◆ Goal of the exercise ◆
From the listing below, set down exactly the lines between the one holding "Task: Select the 6,400 (2025/04/09) low label" and the one holding "Task: Show more filter tabs with arrow", inclusive. No other line is wanted.

Task data below:

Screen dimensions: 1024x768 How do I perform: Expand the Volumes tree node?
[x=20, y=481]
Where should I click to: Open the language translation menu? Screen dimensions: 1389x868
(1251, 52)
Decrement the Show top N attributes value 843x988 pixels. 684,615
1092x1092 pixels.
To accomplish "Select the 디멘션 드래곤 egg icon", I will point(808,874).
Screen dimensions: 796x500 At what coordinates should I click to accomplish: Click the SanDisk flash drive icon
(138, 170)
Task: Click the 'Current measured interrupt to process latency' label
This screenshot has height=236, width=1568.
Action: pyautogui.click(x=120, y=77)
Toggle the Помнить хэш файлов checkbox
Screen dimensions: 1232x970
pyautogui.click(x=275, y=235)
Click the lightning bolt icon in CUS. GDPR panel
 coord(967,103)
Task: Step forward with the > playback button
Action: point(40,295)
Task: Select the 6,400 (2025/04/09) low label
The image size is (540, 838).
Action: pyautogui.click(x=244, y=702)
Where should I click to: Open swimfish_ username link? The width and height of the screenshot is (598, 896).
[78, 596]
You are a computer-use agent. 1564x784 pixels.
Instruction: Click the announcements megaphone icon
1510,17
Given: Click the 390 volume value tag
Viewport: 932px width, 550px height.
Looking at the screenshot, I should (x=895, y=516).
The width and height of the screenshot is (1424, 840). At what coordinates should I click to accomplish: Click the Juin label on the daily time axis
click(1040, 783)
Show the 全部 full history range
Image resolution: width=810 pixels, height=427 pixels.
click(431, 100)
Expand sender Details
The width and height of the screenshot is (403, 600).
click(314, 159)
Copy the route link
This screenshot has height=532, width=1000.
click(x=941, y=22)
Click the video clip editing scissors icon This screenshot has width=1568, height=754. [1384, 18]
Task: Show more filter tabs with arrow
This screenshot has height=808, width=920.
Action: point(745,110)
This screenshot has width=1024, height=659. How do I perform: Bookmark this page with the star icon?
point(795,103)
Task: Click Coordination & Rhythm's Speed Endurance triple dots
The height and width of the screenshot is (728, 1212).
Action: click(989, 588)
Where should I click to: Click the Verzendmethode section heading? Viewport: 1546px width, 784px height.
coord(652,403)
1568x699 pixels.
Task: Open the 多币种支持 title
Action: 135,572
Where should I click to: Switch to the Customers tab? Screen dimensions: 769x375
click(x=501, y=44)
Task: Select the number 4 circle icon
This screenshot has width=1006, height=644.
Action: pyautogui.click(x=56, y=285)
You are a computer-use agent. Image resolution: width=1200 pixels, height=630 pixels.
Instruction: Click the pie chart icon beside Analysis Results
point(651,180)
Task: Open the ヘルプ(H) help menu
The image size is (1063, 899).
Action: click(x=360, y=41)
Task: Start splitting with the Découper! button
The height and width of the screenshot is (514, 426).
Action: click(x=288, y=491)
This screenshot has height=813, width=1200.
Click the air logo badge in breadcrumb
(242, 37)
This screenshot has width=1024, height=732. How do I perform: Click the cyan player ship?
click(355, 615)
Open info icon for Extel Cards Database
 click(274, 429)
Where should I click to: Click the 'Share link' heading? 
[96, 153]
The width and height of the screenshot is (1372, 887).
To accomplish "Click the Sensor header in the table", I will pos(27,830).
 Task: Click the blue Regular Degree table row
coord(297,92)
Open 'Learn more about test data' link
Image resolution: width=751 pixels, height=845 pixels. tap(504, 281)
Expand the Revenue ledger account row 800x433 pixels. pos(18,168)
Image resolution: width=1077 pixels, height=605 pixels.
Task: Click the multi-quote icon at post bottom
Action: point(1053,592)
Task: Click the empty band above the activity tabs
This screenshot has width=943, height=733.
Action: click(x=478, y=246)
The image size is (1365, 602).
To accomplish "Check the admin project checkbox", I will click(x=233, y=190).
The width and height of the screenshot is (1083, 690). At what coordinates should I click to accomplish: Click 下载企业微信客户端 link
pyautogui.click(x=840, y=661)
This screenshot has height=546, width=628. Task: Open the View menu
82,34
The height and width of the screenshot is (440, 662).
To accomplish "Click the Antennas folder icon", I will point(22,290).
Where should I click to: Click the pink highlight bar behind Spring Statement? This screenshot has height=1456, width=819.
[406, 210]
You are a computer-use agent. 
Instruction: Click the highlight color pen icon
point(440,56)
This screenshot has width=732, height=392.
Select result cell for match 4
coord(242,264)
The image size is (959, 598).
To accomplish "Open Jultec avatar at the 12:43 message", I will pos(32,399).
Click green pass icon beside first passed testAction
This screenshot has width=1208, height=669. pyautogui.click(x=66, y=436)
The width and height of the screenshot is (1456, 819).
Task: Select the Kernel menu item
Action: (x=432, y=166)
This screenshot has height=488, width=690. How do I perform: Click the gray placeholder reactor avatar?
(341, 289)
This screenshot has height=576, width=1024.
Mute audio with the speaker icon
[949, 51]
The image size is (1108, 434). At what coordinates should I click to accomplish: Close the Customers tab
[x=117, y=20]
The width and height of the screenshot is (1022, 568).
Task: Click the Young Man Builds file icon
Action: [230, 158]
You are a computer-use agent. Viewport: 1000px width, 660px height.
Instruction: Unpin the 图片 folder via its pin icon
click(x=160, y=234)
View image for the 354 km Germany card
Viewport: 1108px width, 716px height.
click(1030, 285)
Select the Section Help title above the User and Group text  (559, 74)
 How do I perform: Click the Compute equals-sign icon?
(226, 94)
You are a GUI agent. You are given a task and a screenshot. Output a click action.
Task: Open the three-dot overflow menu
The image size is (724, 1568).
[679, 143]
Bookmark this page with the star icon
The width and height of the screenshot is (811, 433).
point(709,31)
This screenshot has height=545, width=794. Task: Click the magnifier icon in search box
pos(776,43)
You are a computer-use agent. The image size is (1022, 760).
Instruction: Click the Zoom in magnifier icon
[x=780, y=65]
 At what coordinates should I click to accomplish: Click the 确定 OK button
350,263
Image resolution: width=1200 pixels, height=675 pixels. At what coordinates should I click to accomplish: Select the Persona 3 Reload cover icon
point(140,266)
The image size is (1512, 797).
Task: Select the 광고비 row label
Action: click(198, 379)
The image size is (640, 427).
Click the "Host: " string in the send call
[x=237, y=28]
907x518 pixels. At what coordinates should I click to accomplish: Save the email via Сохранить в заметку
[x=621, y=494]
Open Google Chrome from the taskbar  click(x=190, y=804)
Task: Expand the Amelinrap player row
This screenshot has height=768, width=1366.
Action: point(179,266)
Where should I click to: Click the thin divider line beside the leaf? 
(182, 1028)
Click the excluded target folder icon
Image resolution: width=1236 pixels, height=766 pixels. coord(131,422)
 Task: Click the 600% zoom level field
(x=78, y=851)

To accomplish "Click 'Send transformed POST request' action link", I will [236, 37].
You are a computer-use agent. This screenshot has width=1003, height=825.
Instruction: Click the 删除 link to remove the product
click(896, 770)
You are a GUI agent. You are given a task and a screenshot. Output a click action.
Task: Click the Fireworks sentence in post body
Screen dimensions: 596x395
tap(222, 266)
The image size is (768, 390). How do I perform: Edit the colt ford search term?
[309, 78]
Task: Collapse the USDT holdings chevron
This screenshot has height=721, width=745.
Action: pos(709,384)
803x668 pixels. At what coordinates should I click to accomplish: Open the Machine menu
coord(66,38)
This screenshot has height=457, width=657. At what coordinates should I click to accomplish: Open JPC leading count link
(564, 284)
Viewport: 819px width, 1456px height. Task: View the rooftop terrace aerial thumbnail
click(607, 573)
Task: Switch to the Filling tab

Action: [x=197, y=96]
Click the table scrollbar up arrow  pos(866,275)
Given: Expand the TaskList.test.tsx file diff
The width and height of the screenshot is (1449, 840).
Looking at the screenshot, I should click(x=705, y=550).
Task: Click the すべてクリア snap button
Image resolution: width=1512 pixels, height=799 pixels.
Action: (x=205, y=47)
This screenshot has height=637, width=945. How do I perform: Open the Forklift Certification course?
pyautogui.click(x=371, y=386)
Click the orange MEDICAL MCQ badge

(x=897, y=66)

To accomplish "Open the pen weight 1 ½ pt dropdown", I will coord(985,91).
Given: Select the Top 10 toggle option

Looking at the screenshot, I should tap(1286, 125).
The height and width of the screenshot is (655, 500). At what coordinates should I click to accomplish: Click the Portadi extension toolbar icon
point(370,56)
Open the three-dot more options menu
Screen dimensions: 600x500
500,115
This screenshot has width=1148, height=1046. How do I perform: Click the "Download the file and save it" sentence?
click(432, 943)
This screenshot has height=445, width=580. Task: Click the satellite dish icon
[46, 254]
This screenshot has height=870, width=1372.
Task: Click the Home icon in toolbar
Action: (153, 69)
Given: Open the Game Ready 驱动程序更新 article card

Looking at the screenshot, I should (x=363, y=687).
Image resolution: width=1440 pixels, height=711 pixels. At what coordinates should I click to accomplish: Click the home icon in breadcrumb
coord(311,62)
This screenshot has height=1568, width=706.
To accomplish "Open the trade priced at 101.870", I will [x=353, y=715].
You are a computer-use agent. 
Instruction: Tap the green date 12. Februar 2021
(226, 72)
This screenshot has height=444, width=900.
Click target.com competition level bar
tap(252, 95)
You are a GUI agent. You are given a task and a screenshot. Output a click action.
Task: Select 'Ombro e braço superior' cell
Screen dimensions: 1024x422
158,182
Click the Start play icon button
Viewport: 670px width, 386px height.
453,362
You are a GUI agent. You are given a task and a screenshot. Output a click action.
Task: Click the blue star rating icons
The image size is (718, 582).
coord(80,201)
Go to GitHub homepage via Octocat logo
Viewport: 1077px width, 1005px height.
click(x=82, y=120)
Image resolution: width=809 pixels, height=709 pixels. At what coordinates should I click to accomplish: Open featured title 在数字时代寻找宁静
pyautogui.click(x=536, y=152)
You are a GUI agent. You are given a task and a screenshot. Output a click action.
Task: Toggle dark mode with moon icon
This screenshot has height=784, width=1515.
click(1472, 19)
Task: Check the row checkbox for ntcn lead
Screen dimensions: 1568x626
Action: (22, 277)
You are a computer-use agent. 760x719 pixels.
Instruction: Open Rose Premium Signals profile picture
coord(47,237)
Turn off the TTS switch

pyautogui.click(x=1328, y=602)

End of Task data.

◆ Finished task ◆
Task: Select the 6,400 (2025/04/09) low label
The image size is (540, 838).
Action: pyautogui.click(x=244, y=702)
Where should I click to: Open swimfish_ username link? The width and height of the screenshot is (598, 896).
[78, 596]
You are a computer-use agent. 1564x784 pixels.
Instruction: Click the announcements megaphone icon
1510,17
Given: Click the 390 volume value tag
Viewport: 932px width, 550px height.
Looking at the screenshot, I should (x=895, y=516).
The width and height of the screenshot is (1424, 840). At what coordinates should I click to accomplish: Click the Juin label on the daily time axis
click(1040, 783)
Show the 全部 full history range
Image resolution: width=810 pixels, height=427 pixels.
click(431, 100)
Expand sender Details
The width and height of the screenshot is (403, 600).
click(314, 159)
Copy the route link
This screenshot has height=532, width=1000.
click(x=941, y=22)
Click the video clip editing scissors icon This screenshot has width=1568, height=754. [1384, 18]
Task: Show more filter tabs with arrow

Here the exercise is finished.